野生動物と距離が近いニュージーランドでは、珍しい動物が町中に迷い込むこともある。
ビールバーにやってきた珍客は、なんと、野生のオットセイの赤ちゃんだ。
上着を使って保護しようとした男性の手から逃れようと、入口の開いていたバーに入り込んだようだ。
犬同伴OKの店だったこともあり、客たちは最初、犬だと思っていたそうだが、正体が判明するや店内は騒然となった。
しかもこの小さな珍客は、店内のトイレに逃げ込み、個室に立てこもったのだ。 つぶらな瞳で便器の横にうずくまる姿はとても愛らしい。
「トイレは人間のプライベート空間ってママンから教わったから、ここなら見つからないはず」と思っていたのかもしれない。
ビールバーに赤ちゃんアザラシが来店
2025年11月30日、午後5時10分過ぎ、ニュージーランド南島のリッチモンドにあるクラフトビールバー「スプリグ・アンド・フェーン・ザ・メドウズ(Sprig + Fern The Meadows)」は、仕事帰りに喉を潤しに来た顧客たちが次々と入店してきた。
だがその中に紛れてやってきたのは、小さな赤ちゃんオットセイだ。
このオットセイは街中で発見され、男性が上着を使って保護しようとしたところ、逃げようとしてこのバーに逃げ込んだのだ。
この店は「犬同伴可」を掲げており、テーブルの間を縫うように歩く小さな黒い影を見ても、多くの客は「誰かが犬を連れてきたのだろう」と思い込んでいた。

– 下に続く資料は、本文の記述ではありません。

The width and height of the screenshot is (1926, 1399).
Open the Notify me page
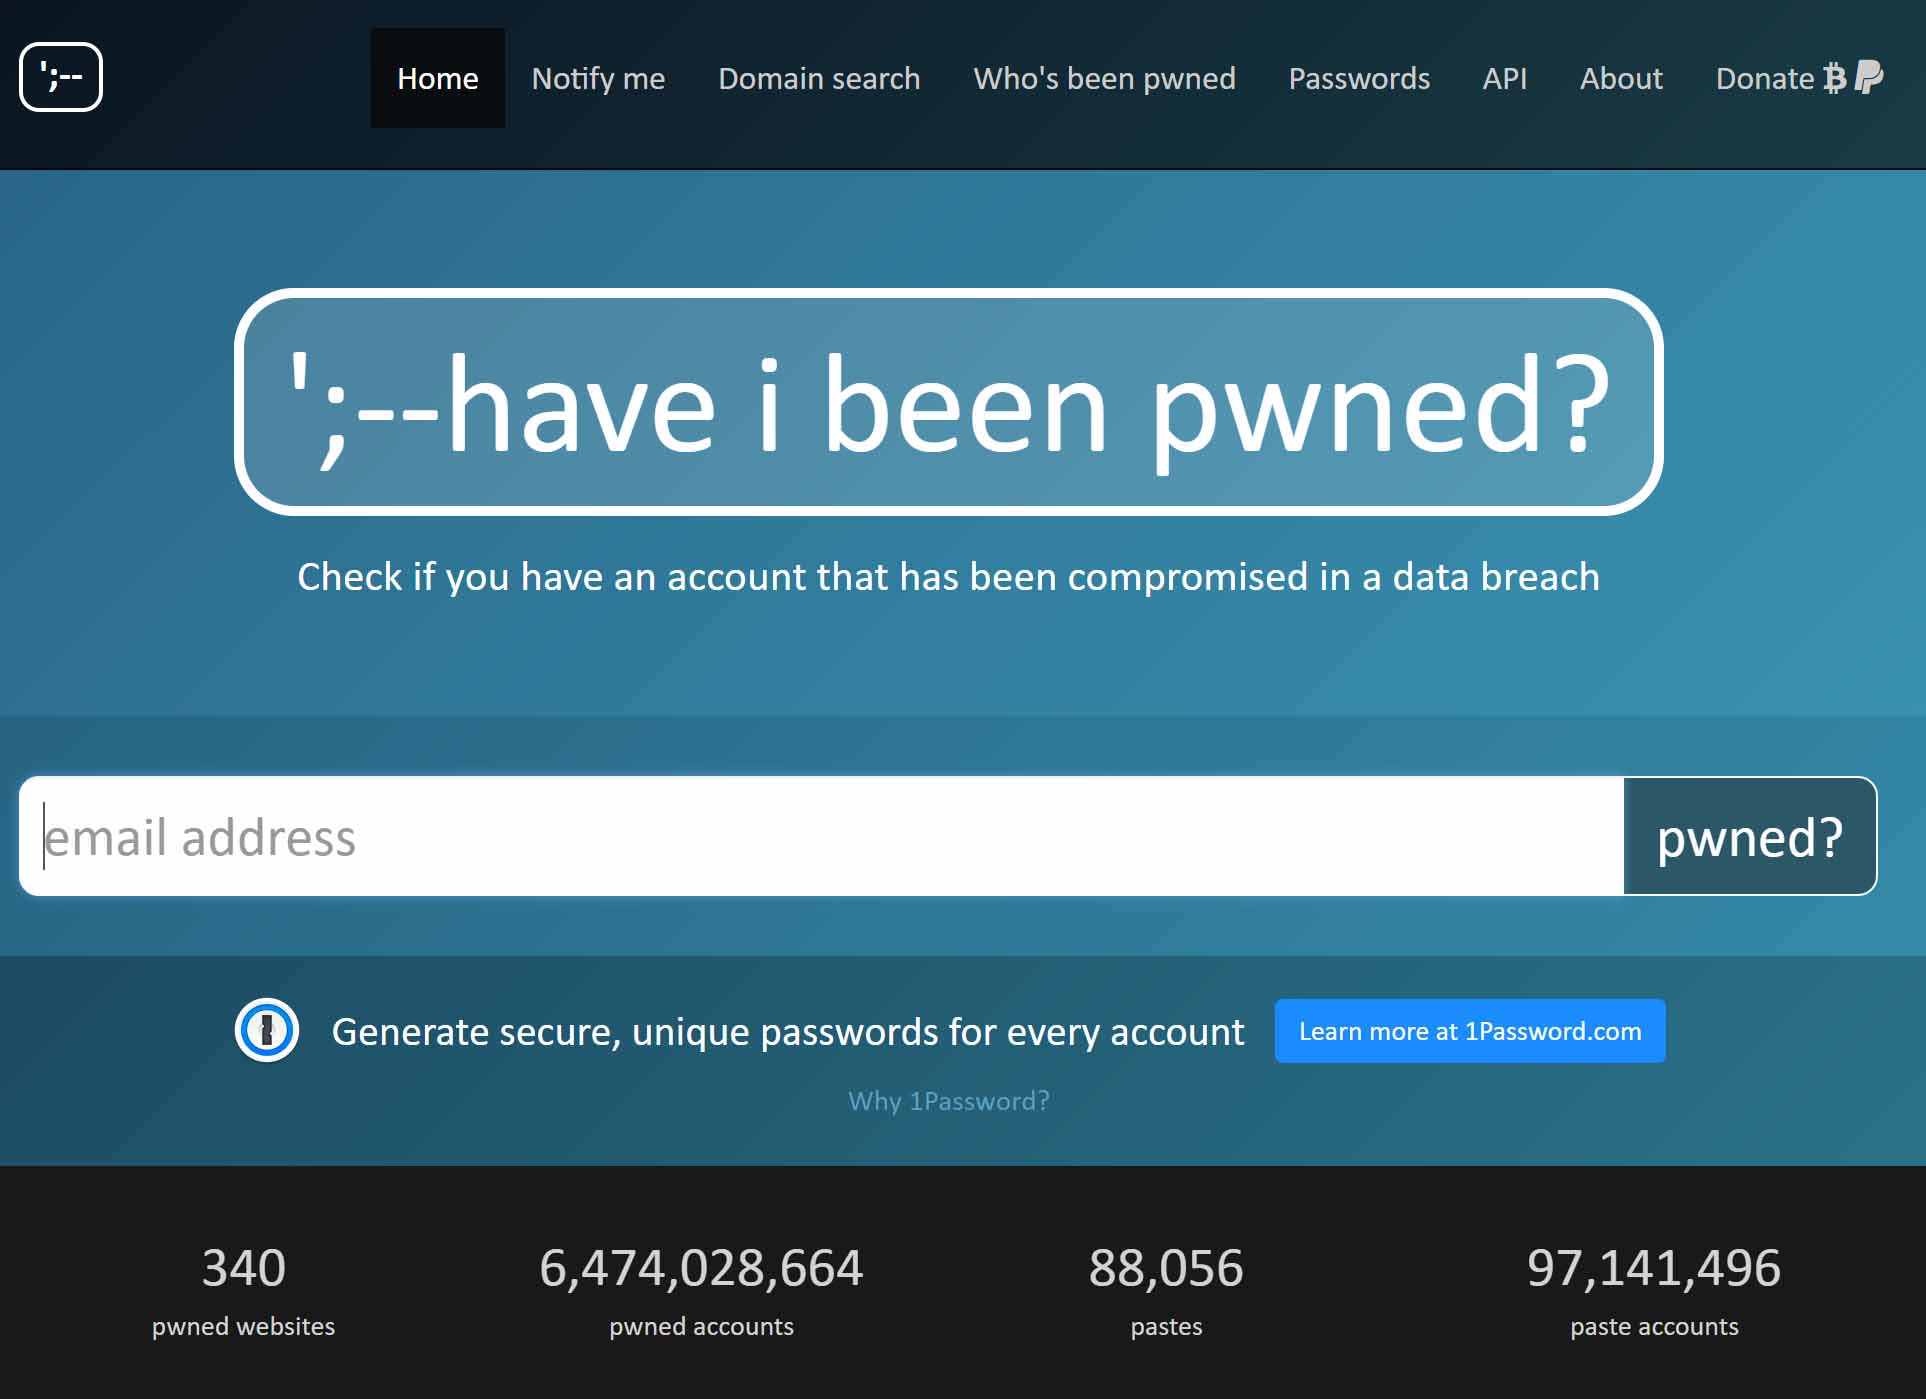[598, 78]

共同オーナーであるベラ・エバンス氏は当時の様子をこう語る。
「最初はみんな犬だと思っていました。でも二度見して、『えっ、あれオットセイじゃない?どうなってるの?』とパニックになったんです」
いくら野生動物との距離が近くても、陸地のバーにオットセイが訪れるのは地元でもレアな事案だ。
オットセイ、トイレに立てこもる
バーの中をさまよっていたオットセイだが、やはり人間の視線やざわめきに恐怖を感じたのだろうか。最終的に彼が逃げ込んだ先は、なんとトイレだった。
オットセイは女子トイレに入り込むと、便器のすぐ横のスペースにちょこんと座り込み、そのままじっと身を潜めた。

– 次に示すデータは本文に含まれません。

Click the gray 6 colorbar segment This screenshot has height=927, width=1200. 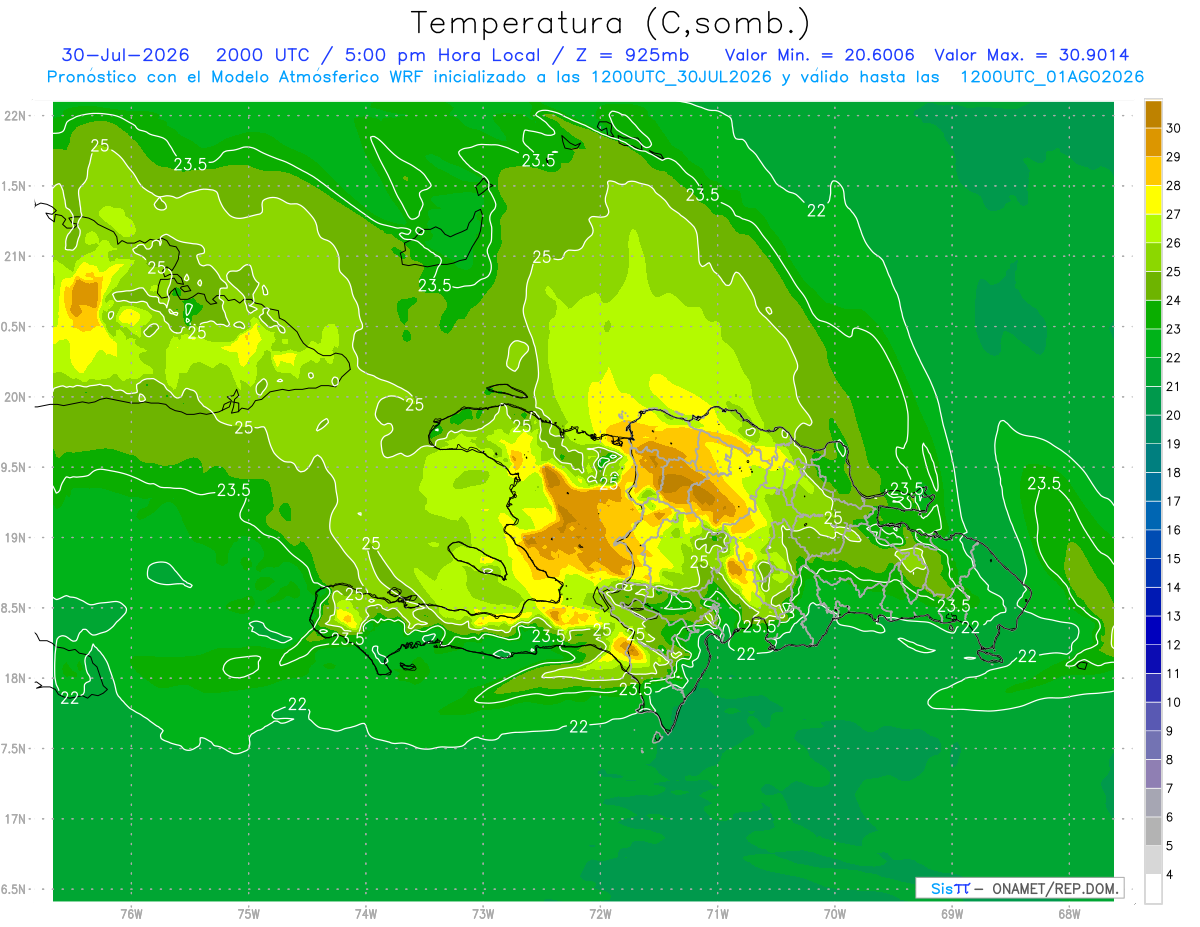[x=1153, y=803]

つい先日、アメリカで、アライグマがトイレで酔いつぶれた事案があったが、動物たちは人間のトイレがどんなものなのかを学習しているかのようだ。
このオットセイも、ここならプライベートな空間なので追っ手が来ないと思っていたのかもしれないし、そうでもないのかもしれない。

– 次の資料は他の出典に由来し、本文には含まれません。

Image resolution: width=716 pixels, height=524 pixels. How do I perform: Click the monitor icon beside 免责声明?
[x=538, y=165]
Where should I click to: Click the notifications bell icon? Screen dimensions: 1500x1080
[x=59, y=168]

だが、不法侵入したオットセイにプライバシーを保つ権利はなかったようだ。
オットセイを保護しようとしたスタッフや顧客たちに見つかっちゃった。「ここは大丈夫なはずなのになんで~」と言いたげな表情を浮かべていた。
このトイレ籠城事件はおよそ25分間にわたって続いた。
サーモンのおびき出し作戦に成功、無事保護される
いつまでもトイレに隠れさせておくわけにはいかない。当局が到着するまでの間、店側はこの珍客を安全に保護する必要があった。
その後、オットセイはトイレを出て厨房付近の食器洗い機の下に潜り込んだが、スタッフは機転を利かせてすぐに機械のプラグを抜き、怪我がないよう配慮したという。
さて、どうやって捕まえよう。無理やり捕まえようとすれば暴れるし危険だ。
そこでスタッフが思いついたのが、バーのメニューにあるピザ用の高級食材、「新鮮なサーモン」を使う作戦だった。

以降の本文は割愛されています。